I came close to death in the first days of my imprisonment. I saw its many hues, clearly defined, peaceful and quiet, leading each living being into God’s kingdom and along the path stretching like a single line between Hell and Heaven; I was sure the latter would be my eternal home since I was a mujahida as described in the group’s literature. Those pamphlets were full of long stories about my great faith and my heroic deeds, which I had no recollection of. My eyes didn’t gleam with pride when an interrogator put one in front of me; they had published my photo next to those of some other girls, most of whom I knew, and some young men. I felt a stirring of sympathy for one of them, and I looked at his mocking smile for as long as I was allowed. It occurred to me for a moment that I loved life more than the title of ‘exemplary martyr’. I no longer cared about anything other than getting out alive from the torturer’s acid pit. My confidence was faked, as was my wish for the courage befitting one of God’s beloveds , as we were described by the organization, in a writing style I grew to hate.
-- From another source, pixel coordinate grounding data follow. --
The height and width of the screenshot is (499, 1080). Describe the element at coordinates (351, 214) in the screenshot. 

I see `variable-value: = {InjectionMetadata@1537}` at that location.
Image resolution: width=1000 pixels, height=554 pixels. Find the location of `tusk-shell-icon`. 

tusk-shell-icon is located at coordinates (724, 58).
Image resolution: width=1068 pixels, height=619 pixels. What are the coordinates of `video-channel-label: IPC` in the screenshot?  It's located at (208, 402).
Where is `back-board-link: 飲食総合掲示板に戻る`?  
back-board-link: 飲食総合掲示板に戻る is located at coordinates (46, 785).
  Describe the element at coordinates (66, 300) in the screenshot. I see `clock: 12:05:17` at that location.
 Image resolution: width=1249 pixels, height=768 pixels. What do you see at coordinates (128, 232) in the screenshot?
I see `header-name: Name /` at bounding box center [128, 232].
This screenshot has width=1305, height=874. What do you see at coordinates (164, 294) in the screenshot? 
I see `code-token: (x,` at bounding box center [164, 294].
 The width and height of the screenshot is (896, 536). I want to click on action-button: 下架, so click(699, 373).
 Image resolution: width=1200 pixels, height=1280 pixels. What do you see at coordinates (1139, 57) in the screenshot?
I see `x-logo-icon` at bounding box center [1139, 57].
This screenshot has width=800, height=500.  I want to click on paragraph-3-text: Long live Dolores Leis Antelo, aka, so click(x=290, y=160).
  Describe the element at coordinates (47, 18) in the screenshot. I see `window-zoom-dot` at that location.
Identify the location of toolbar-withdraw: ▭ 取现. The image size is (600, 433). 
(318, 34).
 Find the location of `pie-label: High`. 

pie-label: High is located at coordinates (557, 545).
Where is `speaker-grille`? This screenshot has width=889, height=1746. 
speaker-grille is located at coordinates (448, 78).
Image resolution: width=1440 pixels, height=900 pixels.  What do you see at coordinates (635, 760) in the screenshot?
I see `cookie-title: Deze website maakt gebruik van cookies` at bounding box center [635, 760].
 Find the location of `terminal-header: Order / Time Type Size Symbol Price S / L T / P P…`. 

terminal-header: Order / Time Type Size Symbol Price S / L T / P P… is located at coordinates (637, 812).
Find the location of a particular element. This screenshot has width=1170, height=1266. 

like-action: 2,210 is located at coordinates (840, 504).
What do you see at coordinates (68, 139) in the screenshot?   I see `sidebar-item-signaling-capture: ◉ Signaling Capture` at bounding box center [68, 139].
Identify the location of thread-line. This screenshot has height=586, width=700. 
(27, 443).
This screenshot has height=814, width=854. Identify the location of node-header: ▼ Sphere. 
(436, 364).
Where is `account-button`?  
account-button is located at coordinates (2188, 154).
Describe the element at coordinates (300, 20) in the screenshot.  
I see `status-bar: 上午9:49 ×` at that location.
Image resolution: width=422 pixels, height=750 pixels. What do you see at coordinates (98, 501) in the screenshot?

This hyperbole distanced me from those things whose truth I was now to ponder, as if time and solitude were diminishing me even though I had spent most of the past years alone among my aunts.
In my cramped cell, my aunts were transformed into swans swimming on a calm river; Radwan was leading their chorus and gathering the spray from their wings, a lover content with his blind gaze towards the rustling of their feathers. At that moment the image fragmented, returning me to my jumble of memories. I thought of my pillow which had lured me towards the thousands of dreams I had then drawn in an attempt to master my fear of the nights spent in my grandfather’s vast house; I thought of all that silence and space which had been bequeathed to us, as we moved through the house, feverishly seeking out the rustle of our ancestors’ souls. Maryam was sure they lived alongside us, but when we in turn became just photographs she forgot about them and cried for us instead. She took charge of Zahra and Bakr’s children and my brother Humam so she wouldn’t be left alone with the cobwebs and Radwan’s sighs, which she feared would bring back dreams of absent children. In my cell I couldn’t escape from her kind and affectionate, even compassionate, face. I remembered how Maryam had brought out some henna from Mecca so she could send her beloved sister to the grave with her hair braided and coloured, just as my grandmother had done for her daughter when she was a young bride, so she could hand her over to be grasped by the strong hand of my father, and led away through the labyrinths of life that had determined her end.